Nightbloom & Cenote

 
Nightbloom & Cenote - Leslie Contreras Schwartz
 

Nightbloom & Cenote by Leslie Contreras Schwartz
Saint Julian Press, 2018; 113 pp

Reviewed by Chloe Martinez



Leslie Contreras Schwartz’ simmering second collection, Nightbloom & Cenote, takes aim at any number of worthy targets: sexually predatory men, racial and gender stereotypes, vulnerabilities born of social and economic inequities and those of the body. Schwartz uses language to explore, expose, and rage against those vulnerabilities, as in the first poem in the collection, the striking “After her death, we find thousands of dollars in my grandmother’s curtains.” The poem moves from the image of the money that “floated out from the curtains,       pouring out / like dusk,” to the reality of that incremental saving-up: “Twenty dollars from making a / wedding dress in 1952.     Bills forgotten from a social / security check cashed in 1971.” At this point, we might anticipate a story of a lifetime of working while putting aside every cent to help the next generation.

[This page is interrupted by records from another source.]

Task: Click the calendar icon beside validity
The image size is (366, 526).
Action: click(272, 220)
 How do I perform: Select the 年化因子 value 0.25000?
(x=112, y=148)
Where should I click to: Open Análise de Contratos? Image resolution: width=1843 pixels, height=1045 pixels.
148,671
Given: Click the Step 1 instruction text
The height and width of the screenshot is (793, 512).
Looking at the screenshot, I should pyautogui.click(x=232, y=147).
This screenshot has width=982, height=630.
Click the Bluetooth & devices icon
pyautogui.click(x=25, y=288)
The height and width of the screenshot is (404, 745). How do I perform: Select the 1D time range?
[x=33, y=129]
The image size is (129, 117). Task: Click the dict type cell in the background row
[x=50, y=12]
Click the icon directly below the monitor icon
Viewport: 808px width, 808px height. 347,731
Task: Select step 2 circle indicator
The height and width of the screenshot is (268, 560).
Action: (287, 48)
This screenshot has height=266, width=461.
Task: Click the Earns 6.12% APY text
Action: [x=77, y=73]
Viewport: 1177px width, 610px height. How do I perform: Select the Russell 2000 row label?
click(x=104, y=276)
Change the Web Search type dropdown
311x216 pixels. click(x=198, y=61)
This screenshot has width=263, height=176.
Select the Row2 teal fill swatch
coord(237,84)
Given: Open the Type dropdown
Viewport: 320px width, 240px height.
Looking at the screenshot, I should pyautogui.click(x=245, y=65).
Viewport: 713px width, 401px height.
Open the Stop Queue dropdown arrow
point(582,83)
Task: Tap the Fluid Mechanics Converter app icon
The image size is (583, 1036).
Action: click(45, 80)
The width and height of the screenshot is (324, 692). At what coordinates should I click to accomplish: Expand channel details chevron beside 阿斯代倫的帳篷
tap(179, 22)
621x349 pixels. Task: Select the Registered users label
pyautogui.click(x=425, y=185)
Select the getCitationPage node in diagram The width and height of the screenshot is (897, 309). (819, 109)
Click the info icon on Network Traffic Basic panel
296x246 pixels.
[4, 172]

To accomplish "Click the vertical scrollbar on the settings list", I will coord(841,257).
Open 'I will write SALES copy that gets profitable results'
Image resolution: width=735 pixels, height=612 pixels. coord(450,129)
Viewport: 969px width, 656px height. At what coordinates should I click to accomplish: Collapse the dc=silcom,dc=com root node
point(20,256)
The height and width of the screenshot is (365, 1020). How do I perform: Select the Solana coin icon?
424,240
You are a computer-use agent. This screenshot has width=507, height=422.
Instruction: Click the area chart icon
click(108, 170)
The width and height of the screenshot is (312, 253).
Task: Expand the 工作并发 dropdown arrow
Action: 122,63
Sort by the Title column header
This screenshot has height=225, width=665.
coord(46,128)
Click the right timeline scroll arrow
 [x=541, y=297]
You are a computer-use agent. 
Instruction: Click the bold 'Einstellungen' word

Instead, the poem keeps moving to show us something more complicated and more real—a woman who was both victim and perpetrator of abuses:

 

    At ninety years old, her eyes watery     and brimmed with bruises
    of years she turned away from.
    The eyes that hated     the fat or the bony
    or the beady-eyed                      and the whorish in every girl



The savings discovered at the start of the poem become, by its conclusion, a kind of reparations for a lifetime of cruelties; the poem itself is an even more powerful undoing of those patterns.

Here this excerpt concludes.